D'après un sondage CSA pour CNEWS, Europe 1 et le Journal du dimanche, publié ce dimanche 9 février, 77% des Français considèrent qu'il faut supprimer les allocations familiales aux parents de mineurs délinquants.
Les Français largement favorables à une plus grande sévérité. Selon un sondage* de l'institut CSA pour CNEWS, le JDD et Europe 1, publié ce dimanche 9 février, 77% d'entre eux sont en faveur de la suppression des allocations familiales aux parents de mineurs délinquants.

Dans le détail, les femmes (78%) et les hommes (76%) sont majoritairement favorables à cette mesure. Mais les Français n'ont pas exactement le même avis en fonction de leur âge : plus ils vieillissent et plus ils répondent par l'affirmative à la question posée par le sondage.
Ainsi, 64% des personnes âgées de 18 à 24 ans y sont favorables, contre 75% des 25 à 34 ans et 81% des 35 à 49 ans. Une proportion quasiment identique chez les 50 ans et plus (78%). Parmi les catégories socioprofessionnelles, cette mesure est majoritairement soutenue parmi les actifs (81% des CSP+ et 79% des CSP-), mais légèrement moins chez les inactifs (73%).
De fortes disparités en fonction des opinions politiques
Politiquement, plus les personnes se situent à droite sur l'échiquier politique et plus elles soutiennent cette proposition : seuls 37% des partisans de La France insoumise, 47% des proches du Parti socialiste et 59% des sympathisants d'Europe Ecologie Les Verts y sont favorables.

Cette proportion grimpe à 83% chez les soutiens de Renaissance, 90% pour ceux des Républicains et enfin 93% pour ceux du Rassemblement national.

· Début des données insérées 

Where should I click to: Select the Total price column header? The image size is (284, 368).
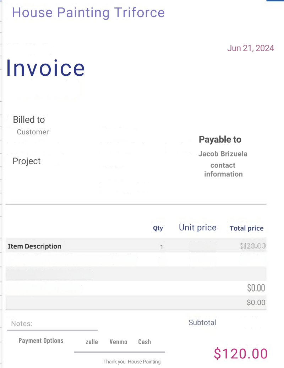tap(247, 228)

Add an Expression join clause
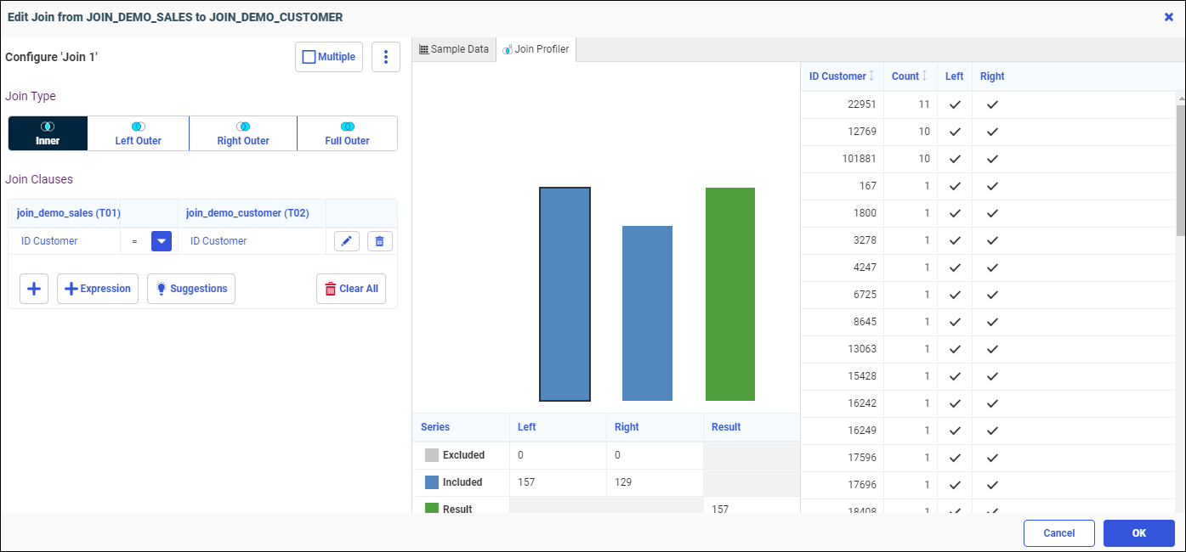(98, 289)
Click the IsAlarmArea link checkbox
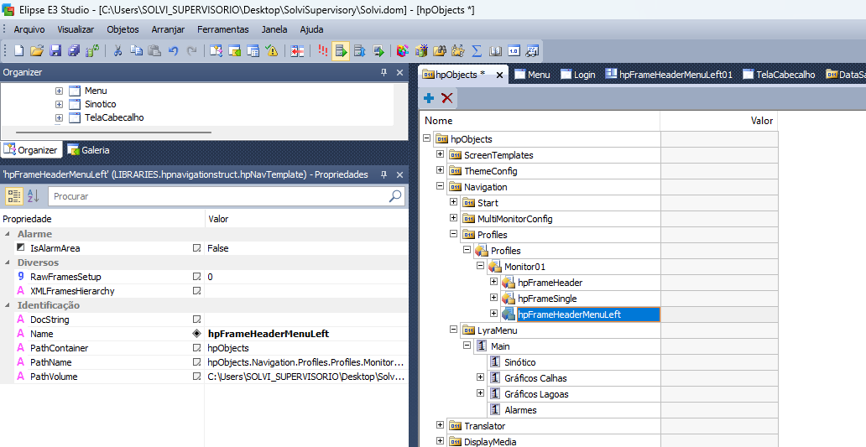This screenshot has width=866, height=447. (196, 248)
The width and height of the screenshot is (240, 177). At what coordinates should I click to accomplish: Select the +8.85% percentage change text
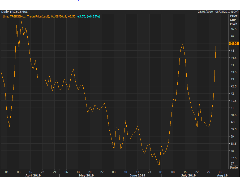(x=95, y=16)
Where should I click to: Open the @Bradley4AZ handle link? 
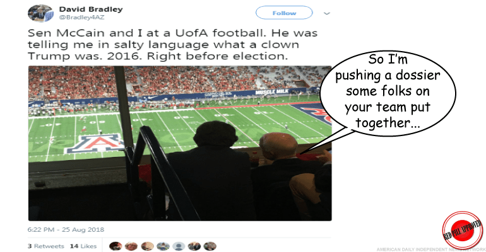81,18
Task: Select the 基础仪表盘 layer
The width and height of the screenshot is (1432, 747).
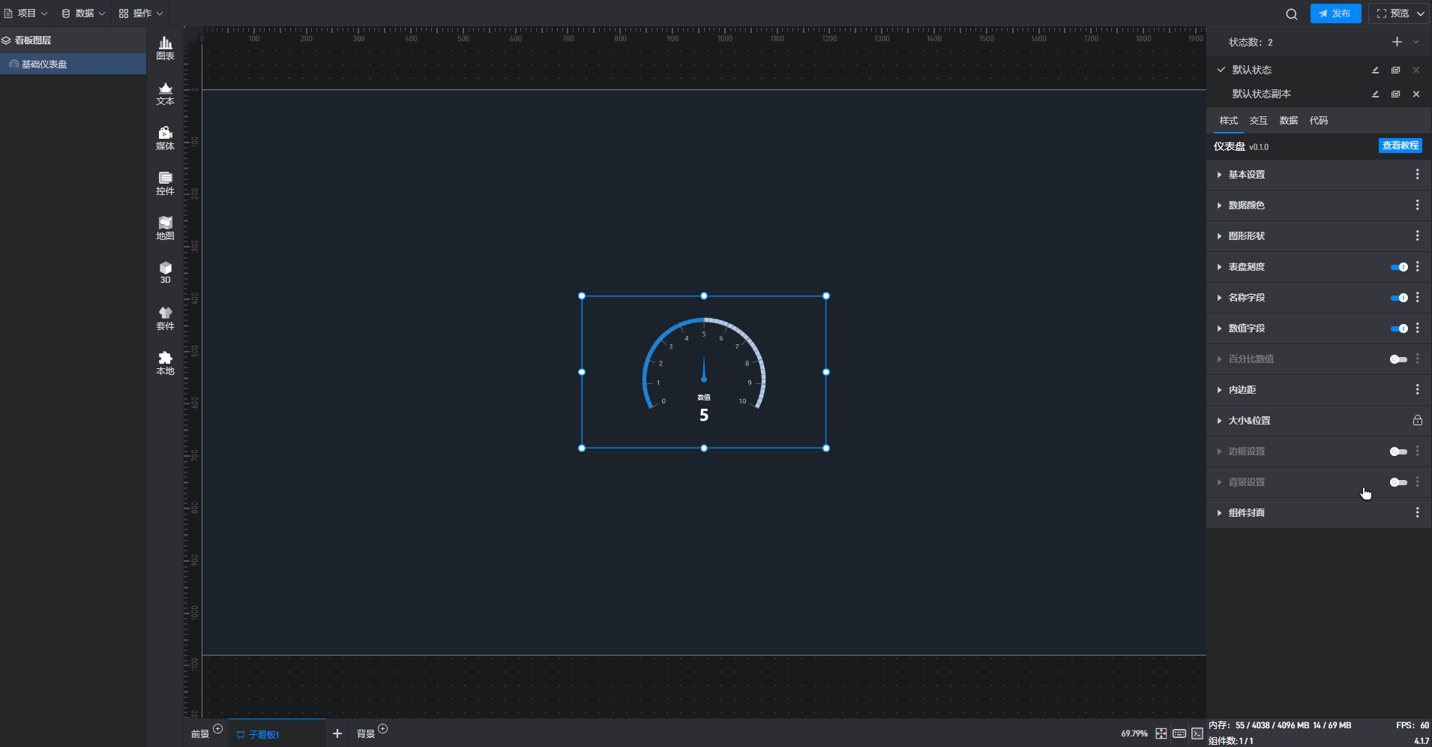Action: [x=44, y=65]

À noter que la suppression des allocations familiales pour les parents de mineurs délinquants, évoquée par Bruno Retailleau au micro de nos confrères d'Europe 1 le 27 janvier dernier et soutenue par LR à l'Assemblée nationale, a été rejetée en commission des affaires sociales mercredi 5 février.
*Sondage réalisé les 6 et 7 février par questionnaire auto-administré en ligne sur un échantillon national représentatif de 1.000 personnes âgées de plus de 18 ans, selon la méthode des quotas.